NJ: Would you say that your art has a target audience?

AH: I’m having another solo show in Miami, in May. And my parents are going to see it for the first time. They’ve never really seen my work in person, never in a gallery setting. I do it for them, I do it for people like them – they had the hardship of moving here and not being able to think about luxurious subjects like art. There’s not a critic in the world that can shut me down right now. I don’t care, because my parents are okay with it. I work so hard to earn their respect. I don’t need anybody else’s. But it’s also for the kids. I want kids, especially Black and Brown kids, to be able to see my art. But also everyone else – I chose the subject of love because it’s not always a positive thing. There’s also conflict and heartbreak – the darker side of things. But I also picked the subject of love because I knew it would resonate with a larger audience. You can’t completely shut out a group of people – I want white people to absorb these affectionate figures, too. Because we had to absorb theirs.


Asif Hoque, The engagement; a duet of lovers, 2020

NJ: You weave an autobiographical narrative into your work. Can you tell me a bit more about that?

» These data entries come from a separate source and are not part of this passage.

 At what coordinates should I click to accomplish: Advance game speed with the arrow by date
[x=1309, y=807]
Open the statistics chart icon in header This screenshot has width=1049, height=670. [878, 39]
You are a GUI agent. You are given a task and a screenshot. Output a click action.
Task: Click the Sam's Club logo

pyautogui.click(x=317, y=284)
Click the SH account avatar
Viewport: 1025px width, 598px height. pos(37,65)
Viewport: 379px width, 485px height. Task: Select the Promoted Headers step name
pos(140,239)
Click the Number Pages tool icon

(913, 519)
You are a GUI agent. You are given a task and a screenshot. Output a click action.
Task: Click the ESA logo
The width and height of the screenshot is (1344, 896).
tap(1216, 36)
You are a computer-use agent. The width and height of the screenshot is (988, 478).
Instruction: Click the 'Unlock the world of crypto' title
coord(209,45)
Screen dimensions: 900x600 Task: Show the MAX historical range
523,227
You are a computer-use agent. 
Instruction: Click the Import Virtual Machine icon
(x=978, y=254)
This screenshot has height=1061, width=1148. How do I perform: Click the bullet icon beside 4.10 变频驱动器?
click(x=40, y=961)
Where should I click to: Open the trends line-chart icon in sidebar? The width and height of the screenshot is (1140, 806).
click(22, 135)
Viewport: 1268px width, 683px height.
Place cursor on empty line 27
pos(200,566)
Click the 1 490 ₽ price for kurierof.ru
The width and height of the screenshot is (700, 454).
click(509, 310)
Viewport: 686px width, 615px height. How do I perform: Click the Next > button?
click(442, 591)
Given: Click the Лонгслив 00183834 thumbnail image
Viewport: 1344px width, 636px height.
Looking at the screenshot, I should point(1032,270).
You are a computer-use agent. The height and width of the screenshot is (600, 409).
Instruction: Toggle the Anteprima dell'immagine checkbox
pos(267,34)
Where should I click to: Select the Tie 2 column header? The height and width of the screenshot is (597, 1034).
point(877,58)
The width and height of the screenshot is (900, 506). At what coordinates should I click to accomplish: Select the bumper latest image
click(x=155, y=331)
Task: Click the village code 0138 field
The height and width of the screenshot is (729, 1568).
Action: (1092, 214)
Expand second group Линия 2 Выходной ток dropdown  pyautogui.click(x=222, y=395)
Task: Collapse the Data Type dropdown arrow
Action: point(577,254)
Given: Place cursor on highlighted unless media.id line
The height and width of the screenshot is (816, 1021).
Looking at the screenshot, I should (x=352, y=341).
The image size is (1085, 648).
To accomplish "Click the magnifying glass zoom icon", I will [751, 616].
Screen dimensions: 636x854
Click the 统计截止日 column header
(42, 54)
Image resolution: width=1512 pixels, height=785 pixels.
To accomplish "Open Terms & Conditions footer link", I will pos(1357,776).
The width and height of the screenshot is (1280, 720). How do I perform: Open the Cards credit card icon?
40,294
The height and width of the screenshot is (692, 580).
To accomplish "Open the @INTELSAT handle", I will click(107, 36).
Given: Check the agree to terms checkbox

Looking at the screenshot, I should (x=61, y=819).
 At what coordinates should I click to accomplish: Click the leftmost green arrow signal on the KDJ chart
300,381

AH: That’s where the ‘Lover’s Rock’ comes in. After ‘ A Loverboy’s Tale ’, which was the idea of opening up the world, I was able to see my full timeline. I see my whole art career as a process of bringing things from the past to light. My experiences and my history, they’re an inherent part of me. But I also like to include experiences that are more recent, ones that I’m undergoing now, into my work. The autobiographical aspect gives my art a timeline. ‘Lover’s Rock’ was the idea of: how do I make my daily life into an epic, fantastical story? I had the pleasure of working with curator Ché Morales and digital executor Adriana Avendano, at the Mindy Solomon Gallery. When you go through the whole VR scenario, you’ll realize that the story is about these two human figures, who don’t have wings, experiencing a night out in Brooklyn. Lover’s Rock is a Caribbean club in Bed-Stuy. So, the story is about these two individuals getting ready for the night. The birds function as metaphors for music that you play, when getting ready to go out. And the cupids are metaphors for drugs and alcohol. You’re being injected with substances that make you more relaxed, and more open to this eventful night that you’re about to have. It’s about a journey of people that are pregaming, before going into this club. At the end of the show, you see these griffins painting, in which these two figures are finally engaging. You’re faced with these lion-like figures that are symbols for courage and strength. In the Jamaican community, lions are royalty. So, you’re met with all these energies in this space called Lover’s Rock, where you are finally open enough to meet this other person. It’s sort of a modern love story within the context of stepping out on a Saturday night. In today’s day and age, the possibility of meeting someone you might fall in love with on a Saturday night, is there. I wanted to mix that with a utopian, Odyssey kind of flavor, but with Brown figures. I wanted to present a Western story, but make it for the Brown community, almost like claiming our place. And that speaks to my overall vibe: I want to have shows in spaces that weren’t meant for us. That’s my energy – wherever I can’t be, I want to be.